Ich bin ein begeisterter Biertrinker und als solcher bevorzuge ich ein frisches Pilsener vom Fass. Dass in den USA die Pilsener Brauart nicht denselben Stellenwert wie in Deutschland genießt, war mir vorher klar, aber ich war überrascht, in wie vielen Läden mir mit Stella Artois ein gezapftes belgisches Pils angeboten wurde. Doch ich bin nicht nach Amerika gereist, um europäisches Bier zu trinken, und so habe ich versucht, in Kneipen und Restaurants lokale Pils-ähnliche Biere zu bestellen (im anglizistischen Raum pale lager genannt).

In Philadelphia habe ich daraufhin ein Yuengling bekommen, das verbreitetste Lager von Pennsylvania. Es besticht durch das Fehlen von Eigenheiten und war so angenehm zu trinken, ohne dass es sich nachhaltig in meinem Gedächtnis eingebrannt hat.

In Washington D.C. wurde mir dann ein Brooklyn Lager angeboten, das eigentlich eine Art Pilsener ist. Dafür war es aber relativ trüb und dunkel und hatte eine starke Malznote, die ich nicht mag, so dass ich nur ein Glas getrunken habe.

Weiter ging es mit der überraschenden Einsicht, dass auch in den USA Märzen-Biere gebraut werden. Das von mir probierte Heavy Seas Märzen entpuppte sich als sehr süßes, ansonsten aber angenehm zu trinkenden Bier.
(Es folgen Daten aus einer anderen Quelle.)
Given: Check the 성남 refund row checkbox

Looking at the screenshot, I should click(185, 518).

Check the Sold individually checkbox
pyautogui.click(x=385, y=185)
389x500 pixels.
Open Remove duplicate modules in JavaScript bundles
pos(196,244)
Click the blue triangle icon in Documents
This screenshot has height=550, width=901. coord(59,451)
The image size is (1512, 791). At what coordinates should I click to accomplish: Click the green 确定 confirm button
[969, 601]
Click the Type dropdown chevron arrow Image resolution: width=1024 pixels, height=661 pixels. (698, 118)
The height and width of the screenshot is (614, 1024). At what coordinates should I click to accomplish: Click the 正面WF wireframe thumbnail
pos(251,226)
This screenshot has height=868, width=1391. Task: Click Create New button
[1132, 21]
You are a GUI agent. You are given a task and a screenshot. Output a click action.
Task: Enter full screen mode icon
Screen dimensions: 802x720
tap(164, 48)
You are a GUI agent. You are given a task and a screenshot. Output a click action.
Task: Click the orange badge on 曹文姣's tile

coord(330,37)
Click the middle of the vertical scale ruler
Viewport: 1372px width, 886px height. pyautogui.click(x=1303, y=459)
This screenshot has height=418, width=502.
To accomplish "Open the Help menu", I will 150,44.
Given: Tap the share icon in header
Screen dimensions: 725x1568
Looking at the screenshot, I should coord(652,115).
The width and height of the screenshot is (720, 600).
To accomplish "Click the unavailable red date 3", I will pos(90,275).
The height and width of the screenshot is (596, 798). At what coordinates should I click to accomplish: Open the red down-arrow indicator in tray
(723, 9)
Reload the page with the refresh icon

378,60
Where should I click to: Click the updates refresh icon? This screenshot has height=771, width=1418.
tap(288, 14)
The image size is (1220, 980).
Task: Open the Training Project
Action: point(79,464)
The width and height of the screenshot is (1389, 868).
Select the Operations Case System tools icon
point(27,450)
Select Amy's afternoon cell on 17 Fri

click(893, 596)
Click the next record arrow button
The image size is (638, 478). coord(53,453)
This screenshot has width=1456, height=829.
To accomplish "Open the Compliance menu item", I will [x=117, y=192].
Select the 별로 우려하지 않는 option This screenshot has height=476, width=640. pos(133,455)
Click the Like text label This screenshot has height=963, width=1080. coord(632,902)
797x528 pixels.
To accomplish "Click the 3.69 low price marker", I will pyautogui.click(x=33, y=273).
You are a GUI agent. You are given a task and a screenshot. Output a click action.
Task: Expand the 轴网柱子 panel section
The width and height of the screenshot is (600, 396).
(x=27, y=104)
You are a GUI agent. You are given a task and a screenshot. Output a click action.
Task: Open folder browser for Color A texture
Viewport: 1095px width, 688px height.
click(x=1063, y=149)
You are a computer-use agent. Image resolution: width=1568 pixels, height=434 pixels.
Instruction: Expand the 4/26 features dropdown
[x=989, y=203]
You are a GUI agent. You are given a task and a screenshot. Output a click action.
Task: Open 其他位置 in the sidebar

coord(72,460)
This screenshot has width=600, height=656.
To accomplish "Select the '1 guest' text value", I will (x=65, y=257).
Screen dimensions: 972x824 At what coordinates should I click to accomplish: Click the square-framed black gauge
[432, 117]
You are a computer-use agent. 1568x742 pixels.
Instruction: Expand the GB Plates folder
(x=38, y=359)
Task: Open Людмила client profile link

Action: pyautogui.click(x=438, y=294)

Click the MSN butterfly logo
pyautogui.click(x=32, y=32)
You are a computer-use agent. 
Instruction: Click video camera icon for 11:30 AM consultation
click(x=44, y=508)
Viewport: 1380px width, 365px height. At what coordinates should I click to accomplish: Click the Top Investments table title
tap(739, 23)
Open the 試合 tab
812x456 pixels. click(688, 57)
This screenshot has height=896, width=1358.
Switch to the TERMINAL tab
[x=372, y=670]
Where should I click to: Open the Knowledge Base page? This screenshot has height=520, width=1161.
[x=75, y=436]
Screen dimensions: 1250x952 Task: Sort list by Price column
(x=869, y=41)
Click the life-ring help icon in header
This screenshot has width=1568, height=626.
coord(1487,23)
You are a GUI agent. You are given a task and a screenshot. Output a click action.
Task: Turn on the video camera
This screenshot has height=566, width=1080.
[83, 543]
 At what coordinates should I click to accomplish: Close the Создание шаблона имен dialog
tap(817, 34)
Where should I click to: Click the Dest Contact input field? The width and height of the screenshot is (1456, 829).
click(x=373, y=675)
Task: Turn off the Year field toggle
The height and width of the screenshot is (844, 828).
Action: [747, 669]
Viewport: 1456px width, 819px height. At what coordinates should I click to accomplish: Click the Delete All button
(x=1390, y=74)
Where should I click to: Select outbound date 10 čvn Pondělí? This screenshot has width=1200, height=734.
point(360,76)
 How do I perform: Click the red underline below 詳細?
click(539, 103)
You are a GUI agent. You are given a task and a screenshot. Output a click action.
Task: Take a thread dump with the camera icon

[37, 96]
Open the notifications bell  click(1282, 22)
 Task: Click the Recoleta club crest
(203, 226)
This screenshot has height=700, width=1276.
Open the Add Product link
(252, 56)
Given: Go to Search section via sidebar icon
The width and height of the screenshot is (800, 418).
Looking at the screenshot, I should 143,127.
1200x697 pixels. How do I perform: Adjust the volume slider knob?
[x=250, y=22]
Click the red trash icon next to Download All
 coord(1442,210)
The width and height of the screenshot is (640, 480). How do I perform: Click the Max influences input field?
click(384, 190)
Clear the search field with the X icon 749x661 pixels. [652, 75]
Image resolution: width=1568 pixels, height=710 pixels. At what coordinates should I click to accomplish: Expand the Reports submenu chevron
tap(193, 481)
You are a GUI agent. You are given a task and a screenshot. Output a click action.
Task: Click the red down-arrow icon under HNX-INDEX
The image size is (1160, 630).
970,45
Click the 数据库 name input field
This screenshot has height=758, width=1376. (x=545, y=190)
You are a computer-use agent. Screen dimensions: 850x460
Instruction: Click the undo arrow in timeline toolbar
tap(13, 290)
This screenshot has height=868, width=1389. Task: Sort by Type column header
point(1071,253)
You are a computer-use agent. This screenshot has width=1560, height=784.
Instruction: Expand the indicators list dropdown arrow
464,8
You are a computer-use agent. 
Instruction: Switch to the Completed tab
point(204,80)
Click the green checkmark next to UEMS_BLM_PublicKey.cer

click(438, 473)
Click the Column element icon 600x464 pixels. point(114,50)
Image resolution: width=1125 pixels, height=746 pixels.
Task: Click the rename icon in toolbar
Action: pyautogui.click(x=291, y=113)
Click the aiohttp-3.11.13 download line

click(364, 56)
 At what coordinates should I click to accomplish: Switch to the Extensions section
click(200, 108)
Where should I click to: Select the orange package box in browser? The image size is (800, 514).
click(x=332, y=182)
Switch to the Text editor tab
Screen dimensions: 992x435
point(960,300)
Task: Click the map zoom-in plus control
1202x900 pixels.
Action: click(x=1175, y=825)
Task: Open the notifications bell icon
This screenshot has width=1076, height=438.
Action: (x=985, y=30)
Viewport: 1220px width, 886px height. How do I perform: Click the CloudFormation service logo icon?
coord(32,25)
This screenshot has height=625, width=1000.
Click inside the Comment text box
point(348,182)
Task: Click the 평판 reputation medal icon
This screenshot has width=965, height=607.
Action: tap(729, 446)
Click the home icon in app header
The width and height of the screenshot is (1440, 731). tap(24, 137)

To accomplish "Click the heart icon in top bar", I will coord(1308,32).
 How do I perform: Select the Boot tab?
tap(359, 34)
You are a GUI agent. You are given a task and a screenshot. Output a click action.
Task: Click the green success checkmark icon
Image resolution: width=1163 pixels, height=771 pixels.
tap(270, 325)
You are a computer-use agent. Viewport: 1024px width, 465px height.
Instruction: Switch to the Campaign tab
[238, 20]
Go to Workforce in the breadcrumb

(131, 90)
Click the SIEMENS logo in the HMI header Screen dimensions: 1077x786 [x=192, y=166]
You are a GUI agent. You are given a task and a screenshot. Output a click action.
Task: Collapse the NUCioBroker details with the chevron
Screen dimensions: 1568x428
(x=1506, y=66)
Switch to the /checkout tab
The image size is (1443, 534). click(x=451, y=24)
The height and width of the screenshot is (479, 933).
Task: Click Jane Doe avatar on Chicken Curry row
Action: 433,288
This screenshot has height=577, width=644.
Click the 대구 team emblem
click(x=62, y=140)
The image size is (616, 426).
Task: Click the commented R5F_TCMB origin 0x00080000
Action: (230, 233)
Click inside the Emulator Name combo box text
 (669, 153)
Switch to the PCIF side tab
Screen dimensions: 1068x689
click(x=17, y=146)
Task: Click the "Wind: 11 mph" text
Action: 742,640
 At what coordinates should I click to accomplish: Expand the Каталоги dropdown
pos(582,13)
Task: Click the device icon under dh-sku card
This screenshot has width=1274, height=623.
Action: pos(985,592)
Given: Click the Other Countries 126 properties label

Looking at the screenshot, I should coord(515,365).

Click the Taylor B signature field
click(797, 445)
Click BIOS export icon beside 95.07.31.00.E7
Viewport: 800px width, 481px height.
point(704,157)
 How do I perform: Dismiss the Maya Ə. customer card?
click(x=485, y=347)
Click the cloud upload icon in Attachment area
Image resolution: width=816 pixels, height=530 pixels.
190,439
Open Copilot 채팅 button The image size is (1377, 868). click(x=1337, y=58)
Als Nächstes habe ich dann ungewollt Erfahrungen mit zwei Weißbieren gemacht. Das erste war ein Shock Top und das zweite ein Smuttynose – beiden gemein war eine angenehme Leichtigkeit und eine natürliche Zitrus-Fruchtnote, die ich etwas befremdlich fand. Bisher kannte ich die Unart, in ein Kristallweizen eine Zitronenscheibe zu hängen, aber in Amerika scheinen gerade Aromahopfen angesagt zu sein, die von sich aus Fruchtaromen zum Bier beitragen.

Da mir diese nicht so zugesagt haben, probierte ich noch ein Landshark aus der Flasche. Dieses wird vermutlich als Erfrischungsgetränk vermarktet, jedenfalls nennt es sich selbst island style lager und kommt in einer stylischen Flasche mit einer Haiflosse daher. Das Getränk kann jedoch mit der Flasche nicht mithalten; das Bier ist so leicht, dass es kaum einen eigenen Geschmack hat. Die Zielgruppe sind also bestimmt nicht die typischen Biertrinker.

Um die großen Marken wie Budweiser, Coors, Miller oder Samuel Adams habe ich bewusst einen Bogen gemacht und so bin ich jetzt um einige Erfahrungen reicher und gleichzeitig froh, wieder deutsches Pils trinken zu dürfen.